(Dataset entries)
<<<<
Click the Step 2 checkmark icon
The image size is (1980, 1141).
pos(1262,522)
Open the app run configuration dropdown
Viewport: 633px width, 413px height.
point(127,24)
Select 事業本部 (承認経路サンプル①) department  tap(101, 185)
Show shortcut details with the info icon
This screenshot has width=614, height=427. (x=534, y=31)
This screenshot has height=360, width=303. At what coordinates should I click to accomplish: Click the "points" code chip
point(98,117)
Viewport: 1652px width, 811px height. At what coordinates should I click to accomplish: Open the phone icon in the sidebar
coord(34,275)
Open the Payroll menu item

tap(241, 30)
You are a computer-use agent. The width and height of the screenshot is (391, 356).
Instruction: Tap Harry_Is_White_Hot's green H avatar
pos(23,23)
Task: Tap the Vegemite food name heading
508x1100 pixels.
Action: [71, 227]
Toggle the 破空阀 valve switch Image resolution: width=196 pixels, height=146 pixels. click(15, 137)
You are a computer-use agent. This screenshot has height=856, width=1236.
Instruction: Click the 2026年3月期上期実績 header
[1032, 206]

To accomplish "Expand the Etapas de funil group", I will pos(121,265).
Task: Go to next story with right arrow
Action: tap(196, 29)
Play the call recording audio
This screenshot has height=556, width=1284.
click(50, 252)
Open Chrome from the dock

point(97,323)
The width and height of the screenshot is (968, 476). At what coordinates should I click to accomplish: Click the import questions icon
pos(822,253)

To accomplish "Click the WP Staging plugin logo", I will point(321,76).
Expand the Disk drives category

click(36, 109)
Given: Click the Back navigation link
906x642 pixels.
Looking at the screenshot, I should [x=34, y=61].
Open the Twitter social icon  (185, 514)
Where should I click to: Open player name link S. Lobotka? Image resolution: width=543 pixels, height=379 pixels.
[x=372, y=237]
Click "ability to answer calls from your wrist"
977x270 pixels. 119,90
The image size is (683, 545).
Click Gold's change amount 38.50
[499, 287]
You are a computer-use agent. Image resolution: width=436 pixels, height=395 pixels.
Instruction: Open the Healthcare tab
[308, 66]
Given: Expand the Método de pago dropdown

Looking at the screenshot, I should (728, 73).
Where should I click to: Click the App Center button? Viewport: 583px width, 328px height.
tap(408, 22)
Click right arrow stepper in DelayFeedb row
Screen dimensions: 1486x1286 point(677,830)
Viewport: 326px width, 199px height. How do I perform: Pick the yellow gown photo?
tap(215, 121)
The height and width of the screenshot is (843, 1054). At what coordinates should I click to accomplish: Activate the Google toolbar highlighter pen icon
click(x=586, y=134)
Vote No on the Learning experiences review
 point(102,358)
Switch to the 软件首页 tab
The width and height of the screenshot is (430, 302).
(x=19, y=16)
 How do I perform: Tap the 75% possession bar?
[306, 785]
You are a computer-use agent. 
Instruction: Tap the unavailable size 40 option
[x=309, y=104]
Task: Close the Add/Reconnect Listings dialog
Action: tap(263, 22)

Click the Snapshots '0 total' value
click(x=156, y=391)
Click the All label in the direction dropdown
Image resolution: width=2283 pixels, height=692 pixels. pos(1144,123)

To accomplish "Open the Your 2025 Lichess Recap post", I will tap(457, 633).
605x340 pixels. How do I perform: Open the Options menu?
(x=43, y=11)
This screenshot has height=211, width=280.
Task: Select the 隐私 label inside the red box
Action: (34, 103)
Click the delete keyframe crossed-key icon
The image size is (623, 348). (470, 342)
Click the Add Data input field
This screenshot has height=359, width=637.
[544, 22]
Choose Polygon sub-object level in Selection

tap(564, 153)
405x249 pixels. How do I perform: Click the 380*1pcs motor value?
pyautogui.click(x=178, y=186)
>>>>
▶ **Required action**: In the data above, find each line that uses the string "computer". Copy it.

▶ **Exercise result**:
You are a computer-use agent. The width and height of the screenshot is (391, 356).
You are a computer-use agent. This screenshot has height=856, width=1236.
You are a computer-use agent. Image resolution: width=436 pixels, height=395 pixels.
You are a computer-use agent. 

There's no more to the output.